- **WHAT THIS TASK INVOLVES**: Format the entries as a numbered list from the first line through the line containing "(x=14, y=200)", and skip any blank lines.

- **Dataset excerpt**:

— START —

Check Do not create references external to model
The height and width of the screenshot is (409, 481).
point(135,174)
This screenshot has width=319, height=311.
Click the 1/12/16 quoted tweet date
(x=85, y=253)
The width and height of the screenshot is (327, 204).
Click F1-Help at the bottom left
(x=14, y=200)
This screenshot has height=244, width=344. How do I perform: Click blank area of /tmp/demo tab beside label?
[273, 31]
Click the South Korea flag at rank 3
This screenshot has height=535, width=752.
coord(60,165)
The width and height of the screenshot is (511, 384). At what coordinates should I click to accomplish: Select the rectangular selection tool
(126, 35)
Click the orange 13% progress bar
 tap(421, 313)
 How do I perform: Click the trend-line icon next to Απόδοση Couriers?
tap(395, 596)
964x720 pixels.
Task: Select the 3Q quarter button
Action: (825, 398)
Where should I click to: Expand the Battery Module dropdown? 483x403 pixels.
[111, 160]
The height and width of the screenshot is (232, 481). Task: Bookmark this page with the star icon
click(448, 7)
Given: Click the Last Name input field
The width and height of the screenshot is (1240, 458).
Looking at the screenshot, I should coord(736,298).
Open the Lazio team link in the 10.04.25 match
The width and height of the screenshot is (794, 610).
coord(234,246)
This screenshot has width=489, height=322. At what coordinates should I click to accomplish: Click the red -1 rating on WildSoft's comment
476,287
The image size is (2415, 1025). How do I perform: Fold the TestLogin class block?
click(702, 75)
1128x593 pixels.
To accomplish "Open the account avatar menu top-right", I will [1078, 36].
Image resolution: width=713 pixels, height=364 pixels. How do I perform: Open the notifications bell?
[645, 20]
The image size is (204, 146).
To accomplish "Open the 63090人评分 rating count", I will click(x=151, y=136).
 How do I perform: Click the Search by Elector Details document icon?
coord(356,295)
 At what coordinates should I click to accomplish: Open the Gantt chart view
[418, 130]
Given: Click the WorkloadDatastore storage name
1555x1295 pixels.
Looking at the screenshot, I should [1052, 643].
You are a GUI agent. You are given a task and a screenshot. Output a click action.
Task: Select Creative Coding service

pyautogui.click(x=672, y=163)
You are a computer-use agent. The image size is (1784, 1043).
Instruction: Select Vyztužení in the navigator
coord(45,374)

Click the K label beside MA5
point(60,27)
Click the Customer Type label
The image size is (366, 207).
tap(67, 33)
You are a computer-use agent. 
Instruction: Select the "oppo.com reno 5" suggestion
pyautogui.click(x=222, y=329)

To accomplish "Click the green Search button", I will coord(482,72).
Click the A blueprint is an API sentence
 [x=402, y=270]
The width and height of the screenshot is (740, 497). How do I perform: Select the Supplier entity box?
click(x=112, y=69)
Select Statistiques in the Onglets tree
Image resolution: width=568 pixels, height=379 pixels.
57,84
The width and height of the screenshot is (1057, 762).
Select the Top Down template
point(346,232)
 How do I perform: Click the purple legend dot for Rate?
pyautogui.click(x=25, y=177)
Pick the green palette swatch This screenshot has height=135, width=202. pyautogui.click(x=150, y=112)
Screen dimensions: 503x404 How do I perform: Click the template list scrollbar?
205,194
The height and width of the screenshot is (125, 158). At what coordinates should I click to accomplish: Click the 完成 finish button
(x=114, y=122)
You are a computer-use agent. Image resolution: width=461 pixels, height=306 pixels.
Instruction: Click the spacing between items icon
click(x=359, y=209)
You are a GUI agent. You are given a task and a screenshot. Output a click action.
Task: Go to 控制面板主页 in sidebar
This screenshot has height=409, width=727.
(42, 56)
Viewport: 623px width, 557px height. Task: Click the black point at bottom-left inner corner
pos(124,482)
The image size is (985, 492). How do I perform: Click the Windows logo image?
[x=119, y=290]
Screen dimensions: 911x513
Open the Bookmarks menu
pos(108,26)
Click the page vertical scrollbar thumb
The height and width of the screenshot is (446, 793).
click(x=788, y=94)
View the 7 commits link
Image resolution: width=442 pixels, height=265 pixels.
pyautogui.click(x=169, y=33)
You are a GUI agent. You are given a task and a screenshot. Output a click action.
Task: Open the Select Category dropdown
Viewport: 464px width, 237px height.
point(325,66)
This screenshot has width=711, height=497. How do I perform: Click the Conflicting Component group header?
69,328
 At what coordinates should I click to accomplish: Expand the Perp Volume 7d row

— END —

- **ANSWER TO THIS TASK**:
1. Check Do not create references external to model
2. The height and width of the screenshot is (409, 481).
3. point(135,174)
4. This screenshot has width=319, height=311.
5. Click the 1/12/16 quoted tweet date
6. (x=85, y=253)
7. The width and height of the screenshot is (327, 204).
8. Click F1-Help at the bottom left
9. (x=14, y=200)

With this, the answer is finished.